● EXTRACT:
Nagios XI Event queue stalling? (Mod Gearman)

This support forum board is for support questions relating to Nagios XI, our flagship commercial network monitoring solution.
lance
Posts: 38
Joined: Wed Feb 17, 2010 5:00 pm

Nagios XI Event queue stalling? (Mod Gearman)

Post by lance »

Hi,

Apologies for the long post..Having an issue with all checks failing (marked as orphaned) after a period of time on our new Nagios deployment.


Overview:
Fresh Nagios XI Deployment with Mod Gearman. 1 Master node and 3 worker nodes. All VM's on ESX5i: 4 x cpu, 4 gig mem & loads of disk, RHEL6.
We've gone through a process of migrating from a NSCA/NRDP deployment and have basically done a side by side deployment, copying all the relevant configs from our legacy Nagios instances.

● RECORD EXCERPTS:
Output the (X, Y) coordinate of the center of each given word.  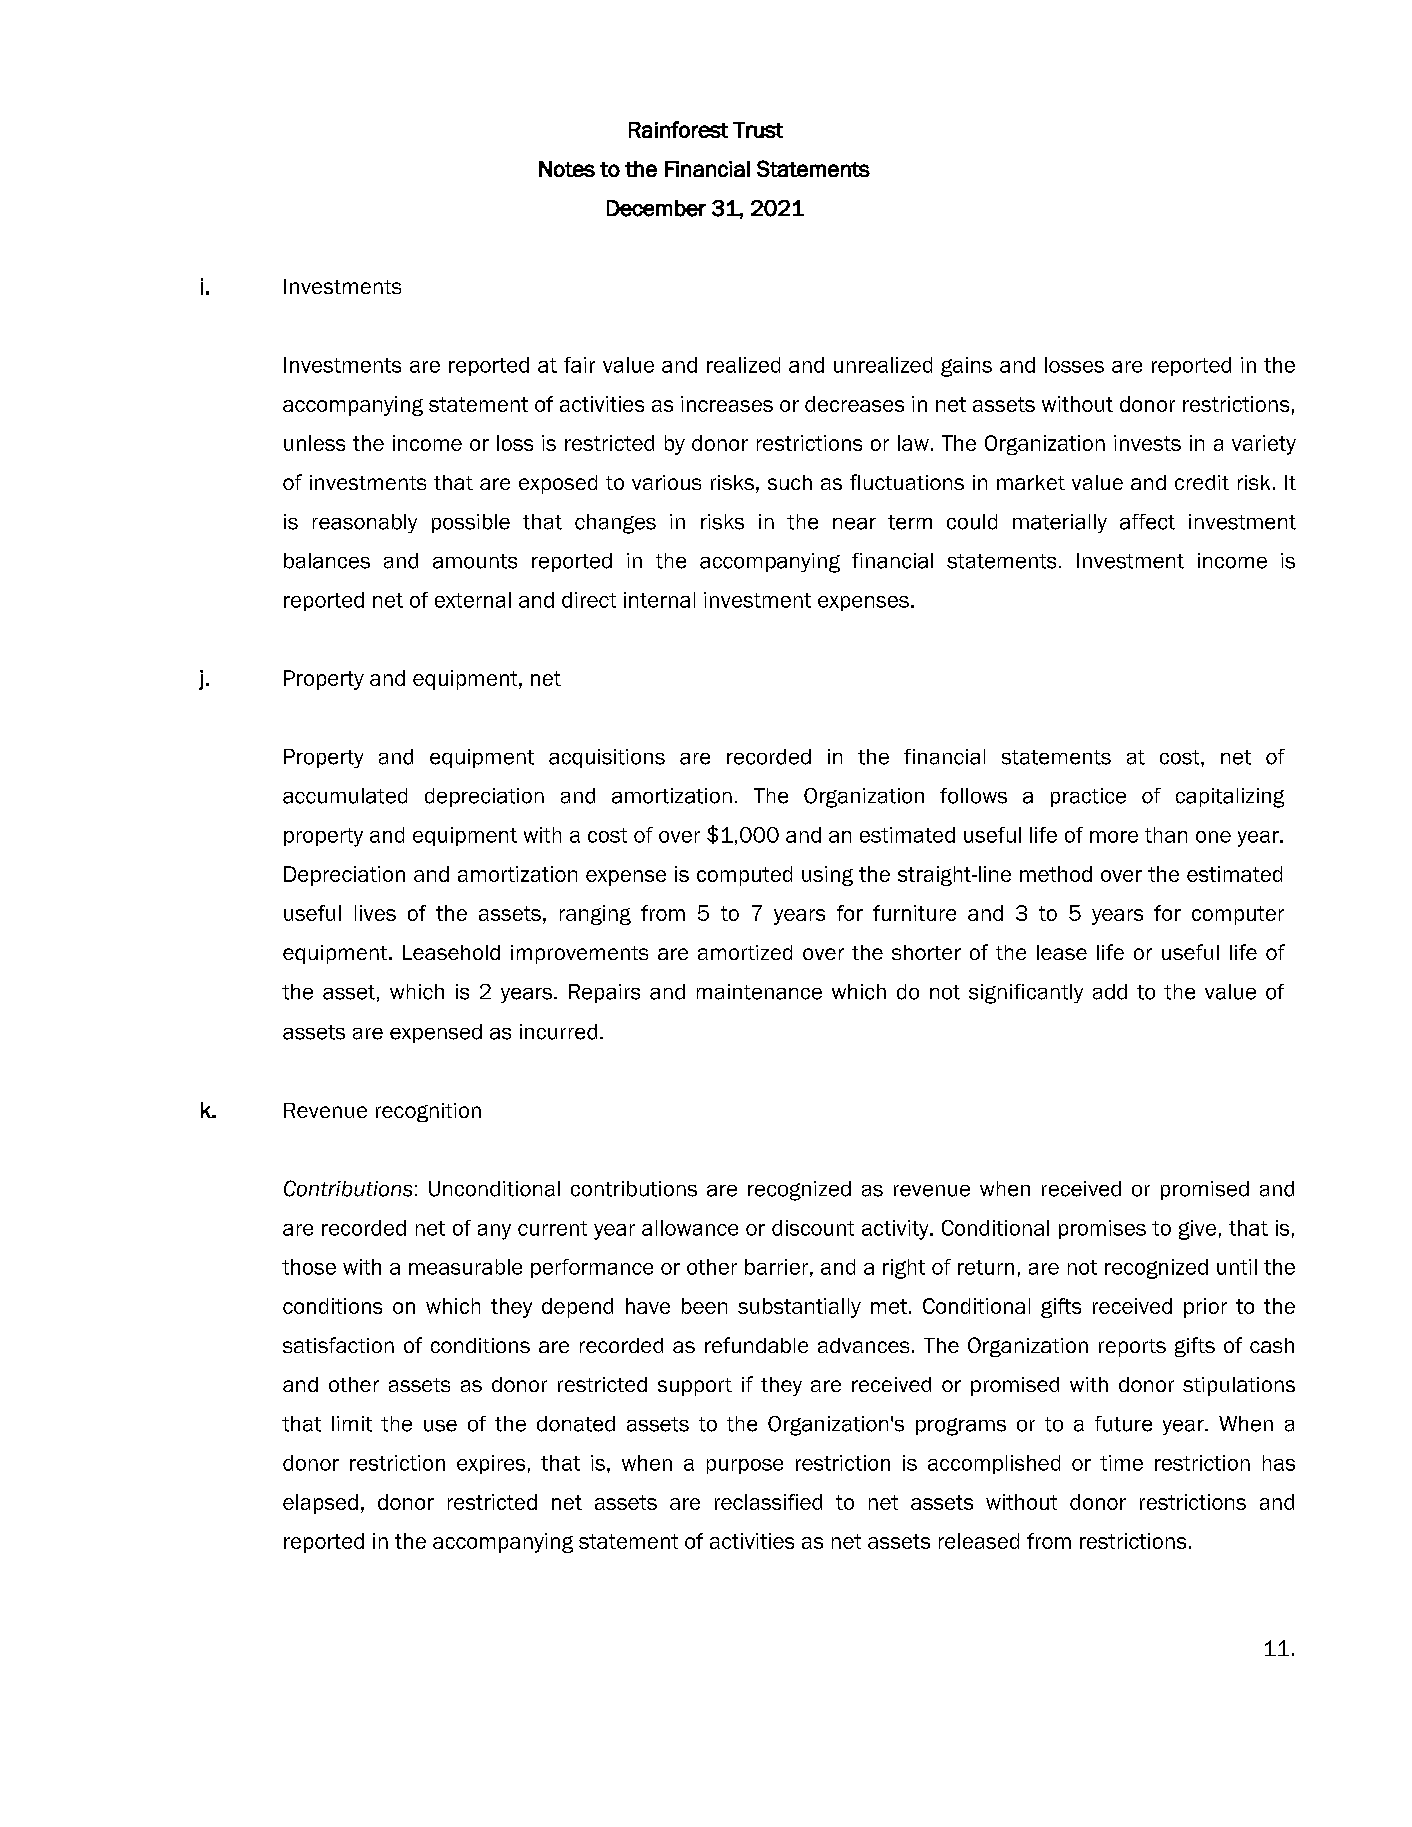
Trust (758, 130)
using (827, 876)
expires (491, 1464)
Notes (567, 169)
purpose (745, 1466)
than (1166, 835)
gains (966, 367)
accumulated (345, 796)
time (1121, 1463)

● SHORT PROBLEM:
Quote the Nagios XI forum post word for word, starting at the words "Apologies for the" and stopping after "of disk, RHEL6.".

● COMPLETE RESPONSE:
Apologies for the long post..Having an issue with all checks failing (marked as orphaned) after a period of time on our new Nagios deployment.


Overview:
Fresh Nagios XI Deployment with Mod Gearman. 1 Master node and 3 worker nodes. All VM's on ESX5i: 4 x cpu, 4 gig mem & loads of disk, RHEL6.